Not usually, no! However, the old boy is 14 now and we want to keep him safe. He's very sprightly for his age, though. He's always walked on a lead because the little beggar would still p1ss off after rabbits given a hint of a sniff of one.


----------



## ester (2 December 2018)

when the lab joined in - was gundog (hounds were searching at the time) they mostly looked at him in a huh what are you doing sort of way, then carried on doing things properly.


----------



## Amymay (2 December 2018)

Shady, they will. I've sadly witnessed it first hand on a few occasions.  And having a small fluffy myself would not want it loose anywhere near a pack of hounds.


----------



## Clodagh (2 December 2018)

amymay said:



			Shady, they will. I've sadly witnessed it first hand on a few occasions.  And having a small fluffy myself would not want it loose anywhere near a pack of hounds.
		
Click to expand...

On more than one occasion you have seen hounds kill domestic animals!? That is appalling.


----------



## ester (2 December 2018)

Was that the same pack AM?


----------



## Amymay (2 December 2018)

Clodagh said:



			On more than one occasion you have seen hounds kill domestic animals!? That is appalling.
		
Click to expand...

Yes. Pretty distressing.


----------



## Tiddlypom (2 December 2018)

What animals were these that you saw killed, amymay? Cats? Dogs?


----------



## Amymay (2 December 2018)

ester said:



			Was that the same pack AM?
		
Click to expand...

No. Two different ones. Cats on both ocassions.  One on a farm yard we were crossing, and another that was crossing a field that hounds were running through.


----------



## Tiddlypom (2 December 2018)

amymay, that is horrific. I believe the deal for a killed cat is for the grieving owners to be given a mumbled apology from a master and to be presented with a new kitten.


----------



## Amymay (2 December 2018)

You can understand my horror when hounds were in my garden last year.....


----------



## Clodagh (2 December 2018)

And it is awful that those cats were killed but I still don't think it means hounds blindly attack other dogs.


----------



## Tiddlypom (2 December 2018)

I hope not, Clodagh.

amymay, I hope you went bat shit crazy and played merry hell with the hunt after hounds came through your garden. It's the only language they understand...


----------



## twiggy2 (2 December 2018)

I have never had a problem and have been caught up in a hunting pack on more than one occasion.

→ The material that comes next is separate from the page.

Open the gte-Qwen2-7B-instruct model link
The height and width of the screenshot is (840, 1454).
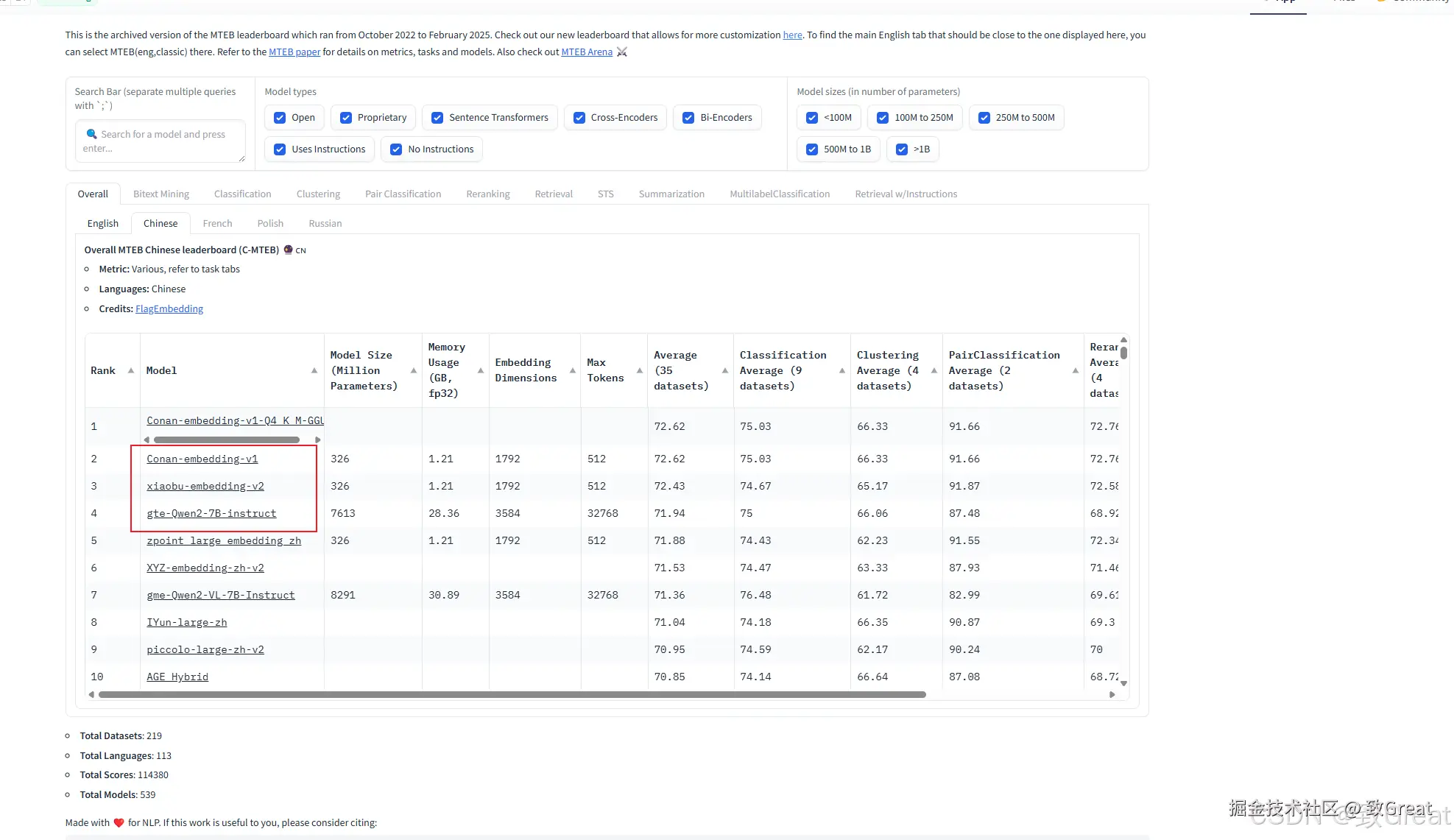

They never even seem to acknowledge the presence of the other dogs-they are busy doing what they love.


----------



## Amymay (2 December 2018)

Clodagh said:



			And it is awful that those cats were killed but I still don't think it means hounds blindly attack other dogs.
		
Click to expand...

I think that they would under the wrong circumstances.  Certainly anything like mine (small and fluffy) would be fair game.  A larger dog, no I don't think that they would.


----------



## Tiddlypom (3 December 2018)

A report, admittedly taken from an anti website, of a magistrate's 14yo JRTx  being killed by staghounds outside its own home .

http://www.wildlifeguardian.co.uk/news/hunting/hush-money-offer-after-staghounds-kill-terrier/

I agree with amymay that larger, dare I say it, 'proper' dogs are more likely to be ignored. A lab may pull your arms out trying to join in, but is much more likely to be ignored by hounds. I definitely wouldn't like to get caught out with a Bichon or a Yorkie.

ETA By 'proper' dog I mean as recognised by the hounds, I'm not meaning to be rude about toy breeds.


----------



## Amymay (3 December 2018)

I'm in full agreement TP. And nearly used the 'proper dog' myself.


----------



## twiggy2 (3 December 2018)

One of my dogs was an 7-8kg  one the other 10-13 kg so not big dogs


----------



## Orangehorse (3 December 2018)

I would pick up a small dog.  I have taken mine to the meet and I didn't get too close if possible.  I thought that if my terrier snapped at a hound they might well snap back with interest.


----------



## Tiddlypom (12 December 2018)

We nearly did get caught up in the hunt, who had apparently just killed a fox in front of the antis, last week. Missed them by less than an hour on a quiet lane on one of our regular dog walks from home. Plus all of the police etc who got called in.

Not impressed.

ETA It's clear from local's comments that folk get pretty scared at the thought of being caught up in a hunt. There were a few dog walkers who were frightened yesterday by the close proximity of another neighbouring pack in cry.


----------